TASK TO CARRY OUT
The result should be an exact copy of only the lines from the one with "You are a GUI" through the last line of the data below, with pictures omitted.

INFORMATION
++++++++

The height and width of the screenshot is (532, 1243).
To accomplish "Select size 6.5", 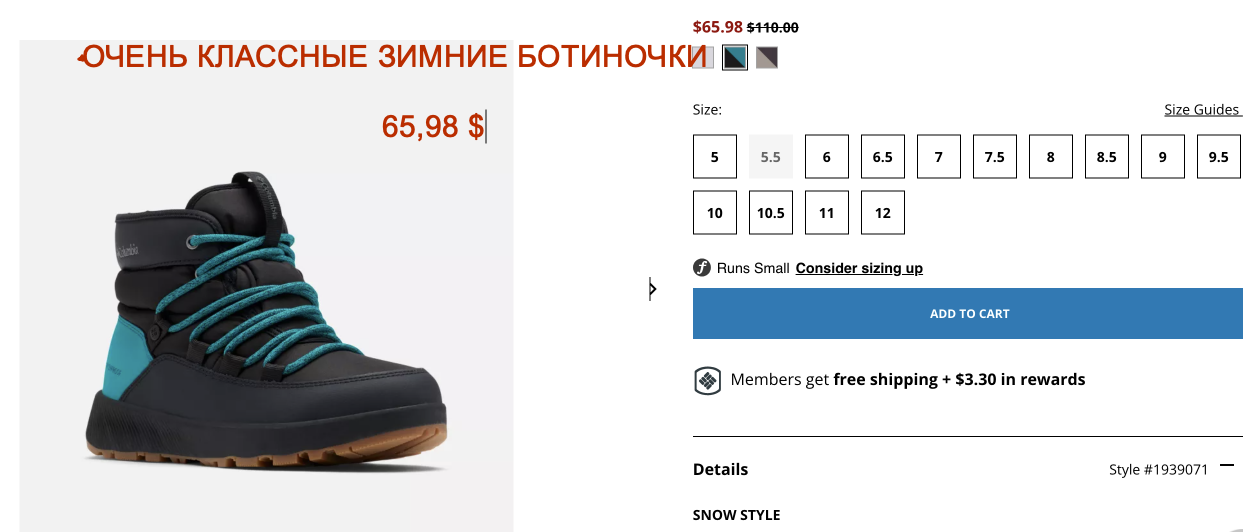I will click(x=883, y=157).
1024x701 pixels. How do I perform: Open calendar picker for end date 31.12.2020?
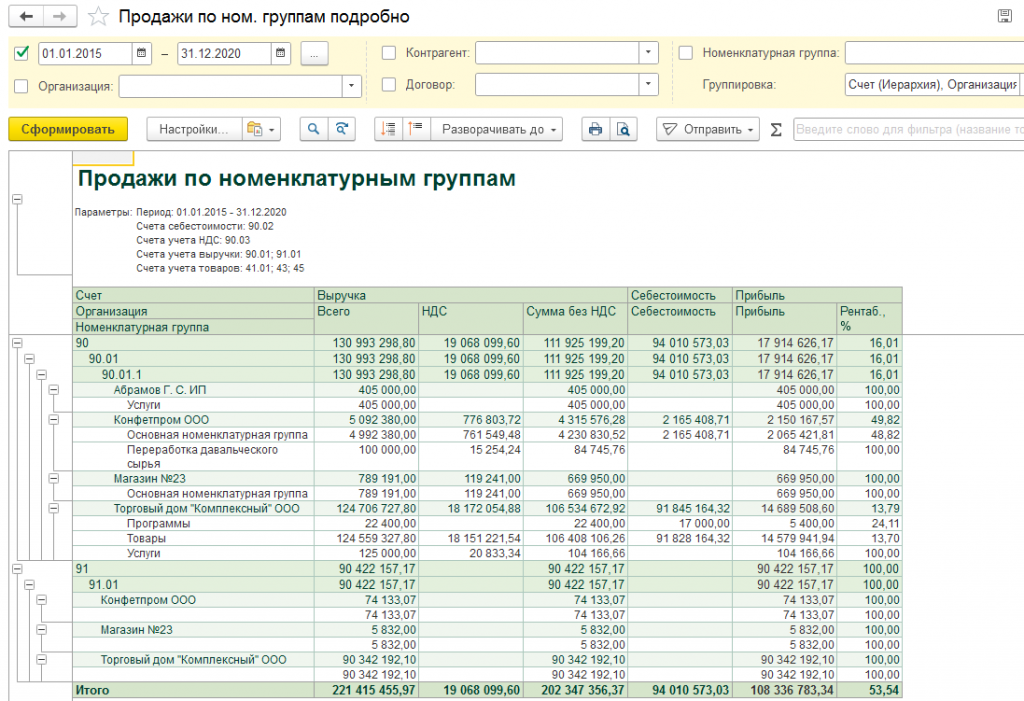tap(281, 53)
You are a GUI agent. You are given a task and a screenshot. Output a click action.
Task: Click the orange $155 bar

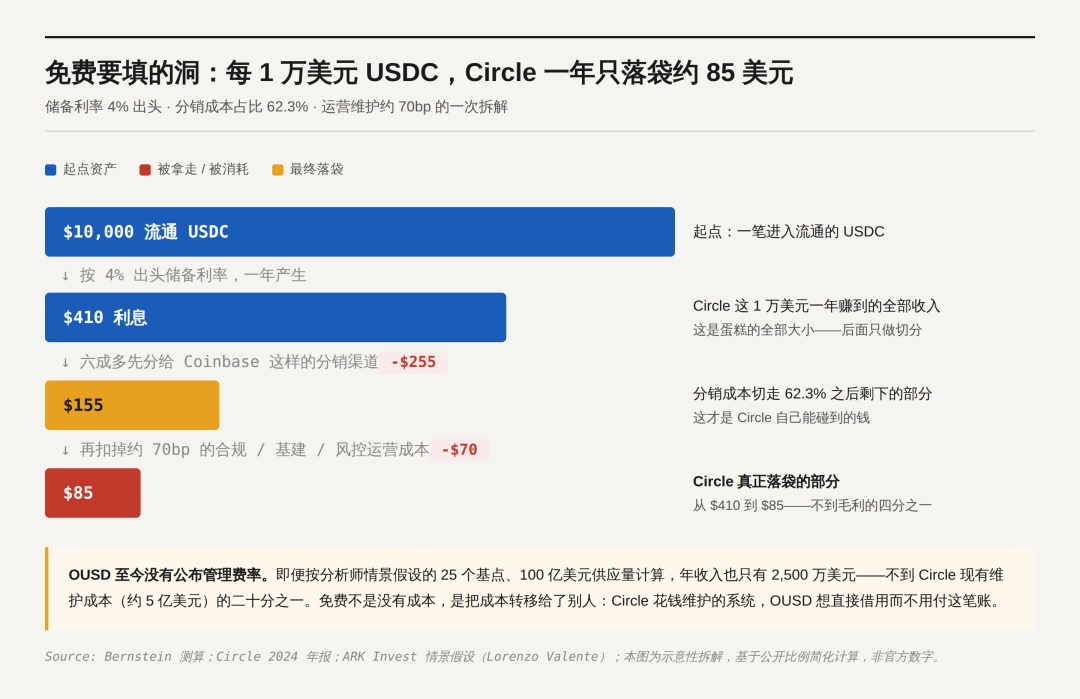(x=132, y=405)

++++++++

TASK RESPONSE
You are a GUI agent. You are given a task and a screenshot. Output a click action.
Task: Click the orange $155 bar

(x=132, y=405)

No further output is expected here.